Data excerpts
********************

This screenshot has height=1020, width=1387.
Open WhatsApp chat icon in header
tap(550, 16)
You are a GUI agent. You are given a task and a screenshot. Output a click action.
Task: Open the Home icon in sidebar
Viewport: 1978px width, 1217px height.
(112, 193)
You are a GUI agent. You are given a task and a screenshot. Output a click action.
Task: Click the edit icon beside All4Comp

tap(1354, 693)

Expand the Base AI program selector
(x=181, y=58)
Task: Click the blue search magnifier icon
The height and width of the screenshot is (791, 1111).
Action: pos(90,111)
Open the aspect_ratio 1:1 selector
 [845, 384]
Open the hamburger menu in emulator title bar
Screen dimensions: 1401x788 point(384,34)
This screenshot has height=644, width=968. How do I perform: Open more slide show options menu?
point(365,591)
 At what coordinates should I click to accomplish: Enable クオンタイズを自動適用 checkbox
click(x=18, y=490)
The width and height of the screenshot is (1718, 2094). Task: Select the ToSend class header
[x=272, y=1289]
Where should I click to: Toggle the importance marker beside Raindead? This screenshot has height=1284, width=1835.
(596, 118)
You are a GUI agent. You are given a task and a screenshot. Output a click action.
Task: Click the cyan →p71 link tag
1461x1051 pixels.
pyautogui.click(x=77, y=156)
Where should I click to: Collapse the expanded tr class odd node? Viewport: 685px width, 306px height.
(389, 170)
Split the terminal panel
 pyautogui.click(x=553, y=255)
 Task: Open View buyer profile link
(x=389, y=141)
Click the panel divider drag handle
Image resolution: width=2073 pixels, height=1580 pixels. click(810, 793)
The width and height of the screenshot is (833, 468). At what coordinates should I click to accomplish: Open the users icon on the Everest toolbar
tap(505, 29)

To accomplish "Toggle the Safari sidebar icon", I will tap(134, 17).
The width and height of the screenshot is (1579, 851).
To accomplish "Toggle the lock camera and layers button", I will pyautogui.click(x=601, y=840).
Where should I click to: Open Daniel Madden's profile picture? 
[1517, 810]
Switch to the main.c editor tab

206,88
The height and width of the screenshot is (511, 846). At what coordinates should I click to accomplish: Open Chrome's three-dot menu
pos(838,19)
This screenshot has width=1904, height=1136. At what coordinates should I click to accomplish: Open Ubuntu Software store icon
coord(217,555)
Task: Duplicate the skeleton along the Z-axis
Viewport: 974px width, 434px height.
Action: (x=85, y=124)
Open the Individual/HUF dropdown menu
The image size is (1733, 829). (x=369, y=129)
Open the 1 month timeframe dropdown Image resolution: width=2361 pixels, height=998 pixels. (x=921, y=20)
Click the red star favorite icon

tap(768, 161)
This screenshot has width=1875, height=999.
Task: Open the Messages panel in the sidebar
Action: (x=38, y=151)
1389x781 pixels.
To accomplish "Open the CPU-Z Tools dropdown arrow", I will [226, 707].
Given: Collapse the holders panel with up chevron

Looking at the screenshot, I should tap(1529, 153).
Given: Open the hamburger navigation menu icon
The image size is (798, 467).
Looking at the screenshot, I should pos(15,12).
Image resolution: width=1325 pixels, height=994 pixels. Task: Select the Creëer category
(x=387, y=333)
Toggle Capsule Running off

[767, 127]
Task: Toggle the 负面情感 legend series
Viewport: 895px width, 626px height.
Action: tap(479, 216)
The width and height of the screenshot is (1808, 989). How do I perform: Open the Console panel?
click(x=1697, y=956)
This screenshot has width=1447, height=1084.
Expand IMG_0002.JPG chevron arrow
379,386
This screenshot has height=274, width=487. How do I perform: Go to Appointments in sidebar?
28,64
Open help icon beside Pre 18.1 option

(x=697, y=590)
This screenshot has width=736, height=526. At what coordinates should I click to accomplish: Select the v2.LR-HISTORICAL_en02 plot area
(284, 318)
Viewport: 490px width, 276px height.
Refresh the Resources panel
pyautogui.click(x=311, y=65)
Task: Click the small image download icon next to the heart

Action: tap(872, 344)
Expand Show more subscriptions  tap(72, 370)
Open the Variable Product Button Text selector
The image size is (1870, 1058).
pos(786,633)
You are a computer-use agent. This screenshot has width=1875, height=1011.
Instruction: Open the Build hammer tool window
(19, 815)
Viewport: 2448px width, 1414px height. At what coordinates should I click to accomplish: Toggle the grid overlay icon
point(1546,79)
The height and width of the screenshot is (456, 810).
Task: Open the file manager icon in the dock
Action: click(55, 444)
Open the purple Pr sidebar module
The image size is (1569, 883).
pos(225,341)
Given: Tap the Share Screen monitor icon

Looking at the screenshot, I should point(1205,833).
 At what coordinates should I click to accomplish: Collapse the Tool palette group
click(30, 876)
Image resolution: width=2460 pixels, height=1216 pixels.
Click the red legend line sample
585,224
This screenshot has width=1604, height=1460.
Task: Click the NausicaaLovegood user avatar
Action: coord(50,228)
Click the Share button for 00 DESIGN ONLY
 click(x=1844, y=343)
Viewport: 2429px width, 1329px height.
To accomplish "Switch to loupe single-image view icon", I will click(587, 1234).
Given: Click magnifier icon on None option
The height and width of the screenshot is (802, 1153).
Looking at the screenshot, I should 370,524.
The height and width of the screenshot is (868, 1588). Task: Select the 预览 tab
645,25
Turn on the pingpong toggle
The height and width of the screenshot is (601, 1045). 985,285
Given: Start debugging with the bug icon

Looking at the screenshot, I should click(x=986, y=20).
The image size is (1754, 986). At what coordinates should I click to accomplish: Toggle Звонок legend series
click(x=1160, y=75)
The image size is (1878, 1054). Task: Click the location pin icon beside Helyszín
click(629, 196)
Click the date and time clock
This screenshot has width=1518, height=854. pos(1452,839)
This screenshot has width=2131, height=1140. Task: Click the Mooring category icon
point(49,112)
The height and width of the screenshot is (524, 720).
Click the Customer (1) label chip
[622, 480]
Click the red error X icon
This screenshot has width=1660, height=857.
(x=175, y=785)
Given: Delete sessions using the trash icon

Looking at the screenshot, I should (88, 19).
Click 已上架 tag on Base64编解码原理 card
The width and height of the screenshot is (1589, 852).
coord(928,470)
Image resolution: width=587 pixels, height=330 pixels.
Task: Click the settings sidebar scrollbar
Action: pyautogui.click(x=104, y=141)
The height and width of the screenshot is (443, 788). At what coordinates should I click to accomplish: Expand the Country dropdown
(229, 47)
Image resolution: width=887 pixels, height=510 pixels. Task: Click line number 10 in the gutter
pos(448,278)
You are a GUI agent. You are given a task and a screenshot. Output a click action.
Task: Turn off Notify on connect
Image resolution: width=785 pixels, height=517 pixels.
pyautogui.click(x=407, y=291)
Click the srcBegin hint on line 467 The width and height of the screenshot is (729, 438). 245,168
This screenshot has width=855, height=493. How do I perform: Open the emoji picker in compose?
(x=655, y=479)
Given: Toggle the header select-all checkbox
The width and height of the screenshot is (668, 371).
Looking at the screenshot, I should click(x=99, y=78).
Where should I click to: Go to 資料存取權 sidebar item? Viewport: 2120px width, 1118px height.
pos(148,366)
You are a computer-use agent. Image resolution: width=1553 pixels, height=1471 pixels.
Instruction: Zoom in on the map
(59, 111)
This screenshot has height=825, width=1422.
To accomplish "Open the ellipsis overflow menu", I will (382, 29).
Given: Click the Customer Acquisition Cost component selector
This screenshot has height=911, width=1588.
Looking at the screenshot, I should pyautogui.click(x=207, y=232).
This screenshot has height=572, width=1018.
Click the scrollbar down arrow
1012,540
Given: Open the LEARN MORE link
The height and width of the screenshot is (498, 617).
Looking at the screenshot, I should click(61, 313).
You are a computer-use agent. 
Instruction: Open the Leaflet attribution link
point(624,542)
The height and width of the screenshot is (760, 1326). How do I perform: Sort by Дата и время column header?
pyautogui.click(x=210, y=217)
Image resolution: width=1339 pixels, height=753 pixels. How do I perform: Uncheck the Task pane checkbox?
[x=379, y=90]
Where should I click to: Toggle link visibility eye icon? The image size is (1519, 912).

********************

▸ Work order: Whenever "magnifier" occurs in a line above, copy that line.

▸ Answer:
Task: Click the blue search magnifier icon
Given: Click magnifier icon on None option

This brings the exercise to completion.